COULD SHE HAVE CALLED police? Could she have called her parents? Could she have slept over at the house where the party was being held?
Most of the students cited the phrase with which Carr had charged them as juries, saying they didn’t find the girl’s behavior to be “gross, wanton and culpable.”
But the bottom line, under Carr’s questioning, was accountability and responsible decision-making. In one of four sessions, only one of 10 tables serving as juries found the girl guilty. That “verdict” got a nod of approval from Carr.
Marshall’s fourth annual Senior Ethics Day was held at George Mason University this year to emulate the professionalism of the workplace and bring members of the senior class into a campus environment, said parent coordinator Gretchen Zience.
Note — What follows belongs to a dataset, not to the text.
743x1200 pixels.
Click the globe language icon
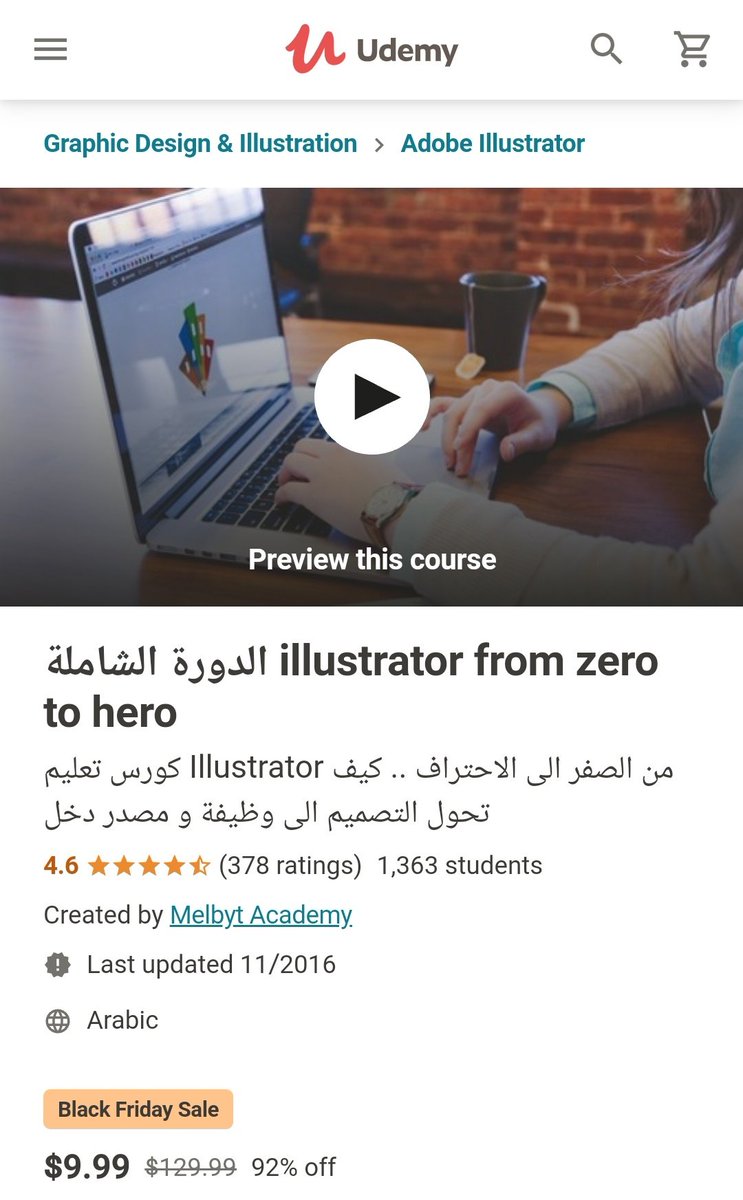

“We wanted to give them the feel of the campus,” she said. “The whole idea is the next step in their lives."
Of 320 seniors at Marshall, about 300 took part, spending the day in a student building at George Mason and then returning to Marshall at the end of the day.
THE DAY WAS a logistical challenge for Zience, who made the travel arrangements and helped find 40a dults to serve as table leaders, one for each group of eight students.
Another 10 adults, including Carr, volunteered to serve as facilitators for the four different “modules” presented during the day.
Each one required the students to think their way through an ethical or business dilemma.
In addition to the trial, they also viewed a video about a real-life incident in which a college student stood by wordlessly as his friend murdered a woman he’d picked up while gambling in Las Vegas.
The friend was not prosecuted as an accessory to murder, and the students evaluated whether he should have been.
VOLUNTEERS FROM Booz Allen Hamilton and Lockheed Martin presented ethical dilemmas arising from the workplace.
Volunteers who served as table leaders came from several civic groups in Vienna, including the Lions, Rotary and Optimists. Vienna Presbyterian Church, the town of Vienna and many businesses provided volunteers who set aside their business duties to spend the day serving as mentors for the students.
Matt Brennan of Brennan & Waite helped find the volunteers, and played the role of the prosecutor in the mock trial. Scott Townsend, another attorney, played the defense attorney. Marshall theater students played roles as Alice Sky and several witnesses.
“There is a lot of enthusiasm in the business community for doing this,” said Zience.
“The kids liked meeting them, and getting to know a businessperson.
It was a wonderful experience. They really liked it.”
The volunteers, Zience said, “loved getting the kids to exchange their ideas and views.”
Ethics Day has become a tradition at Marshall, with next year’s program scheduled to take place in the fall, again at George Mason.